**What the task requires**
Pick out each line of the entries below that contains the string "табак", matching case exactly, and copy those lines.

**Records**
******************************

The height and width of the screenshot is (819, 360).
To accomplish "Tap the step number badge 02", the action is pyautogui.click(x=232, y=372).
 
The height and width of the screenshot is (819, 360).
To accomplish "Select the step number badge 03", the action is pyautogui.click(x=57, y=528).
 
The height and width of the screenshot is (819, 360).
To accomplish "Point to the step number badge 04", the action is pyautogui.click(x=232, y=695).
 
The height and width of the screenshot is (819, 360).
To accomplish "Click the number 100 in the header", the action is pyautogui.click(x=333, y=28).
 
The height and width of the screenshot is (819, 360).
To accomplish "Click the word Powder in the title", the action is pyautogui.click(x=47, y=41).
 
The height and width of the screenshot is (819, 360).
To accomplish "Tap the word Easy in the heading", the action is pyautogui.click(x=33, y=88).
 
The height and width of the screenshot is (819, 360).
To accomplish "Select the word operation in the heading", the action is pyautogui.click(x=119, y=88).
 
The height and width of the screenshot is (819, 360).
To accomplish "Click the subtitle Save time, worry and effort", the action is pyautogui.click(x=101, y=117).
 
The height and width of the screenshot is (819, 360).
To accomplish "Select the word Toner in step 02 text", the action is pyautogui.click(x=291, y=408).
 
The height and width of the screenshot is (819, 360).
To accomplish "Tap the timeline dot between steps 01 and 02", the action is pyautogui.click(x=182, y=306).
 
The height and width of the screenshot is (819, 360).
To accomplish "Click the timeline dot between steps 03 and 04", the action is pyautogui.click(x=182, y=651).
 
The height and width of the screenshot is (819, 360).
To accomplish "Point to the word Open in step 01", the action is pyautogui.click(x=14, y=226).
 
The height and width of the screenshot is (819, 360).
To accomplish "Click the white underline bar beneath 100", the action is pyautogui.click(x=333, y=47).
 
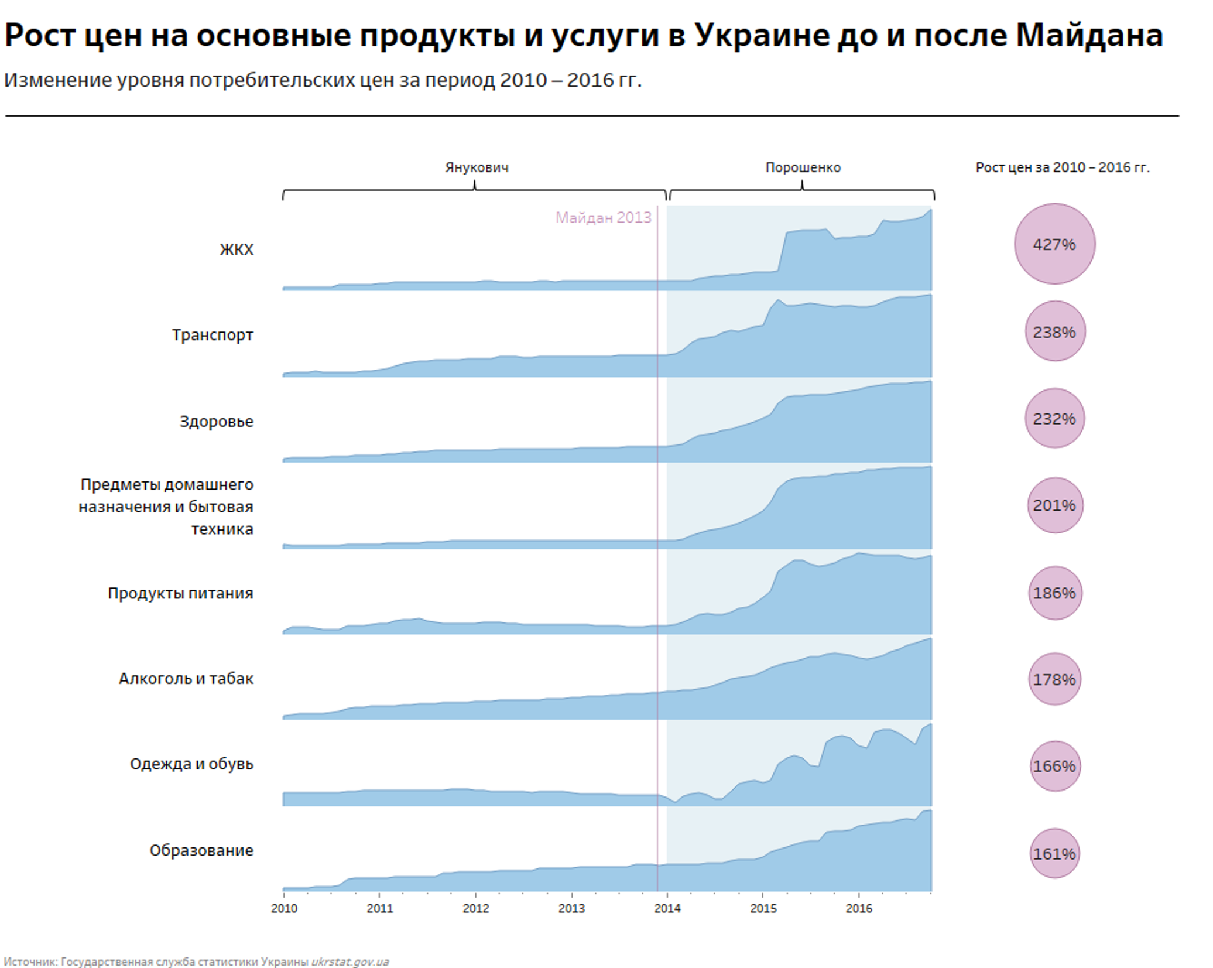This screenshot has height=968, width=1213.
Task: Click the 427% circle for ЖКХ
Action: click(x=1054, y=244)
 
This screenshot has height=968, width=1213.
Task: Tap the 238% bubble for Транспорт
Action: click(x=1054, y=332)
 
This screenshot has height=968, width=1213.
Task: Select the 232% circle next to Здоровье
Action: click(x=1054, y=419)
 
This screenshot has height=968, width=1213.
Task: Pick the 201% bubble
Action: click(x=1054, y=505)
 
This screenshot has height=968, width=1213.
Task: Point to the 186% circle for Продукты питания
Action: click(x=1054, y=593)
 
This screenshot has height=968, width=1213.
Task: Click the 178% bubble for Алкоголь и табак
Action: click(x=1054, y=679)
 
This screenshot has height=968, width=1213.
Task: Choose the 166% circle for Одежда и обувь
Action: click(x=1054, y=766)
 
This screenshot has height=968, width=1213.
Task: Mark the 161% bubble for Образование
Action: click(x=1054, y=854)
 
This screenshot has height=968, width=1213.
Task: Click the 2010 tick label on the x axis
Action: click(x=285, y=908)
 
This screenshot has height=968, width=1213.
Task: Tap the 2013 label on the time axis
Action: click(x=571, y=908)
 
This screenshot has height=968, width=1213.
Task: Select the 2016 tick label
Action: click(x=859, y=908)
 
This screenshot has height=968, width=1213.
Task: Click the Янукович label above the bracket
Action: click(x=477, y=168)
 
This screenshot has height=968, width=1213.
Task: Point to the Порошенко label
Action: click(x=803, y=168)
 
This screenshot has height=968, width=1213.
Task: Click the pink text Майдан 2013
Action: click(x=603, y=218)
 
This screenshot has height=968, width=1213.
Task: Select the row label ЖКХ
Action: click(x=237, y=250)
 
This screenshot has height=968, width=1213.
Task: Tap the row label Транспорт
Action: click(x=213, y=335)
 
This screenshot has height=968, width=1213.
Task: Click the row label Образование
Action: click(x=201, y=850)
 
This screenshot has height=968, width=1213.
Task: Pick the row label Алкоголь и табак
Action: click(x=186, y=679)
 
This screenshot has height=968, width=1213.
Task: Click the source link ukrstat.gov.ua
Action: click(x=349, y=962)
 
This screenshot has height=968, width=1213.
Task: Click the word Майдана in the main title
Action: click(x=1089, y=35)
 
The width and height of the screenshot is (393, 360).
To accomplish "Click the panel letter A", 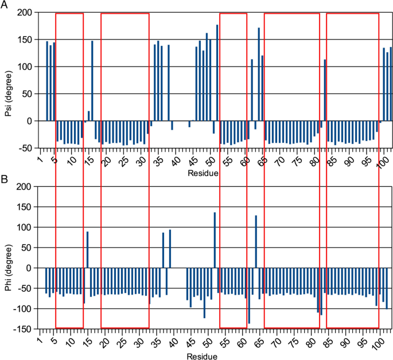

******************************

**Result**
Task: Click the 178% bubble for Алкоголь и табак
Task: Pick the row label Алкоголь и табак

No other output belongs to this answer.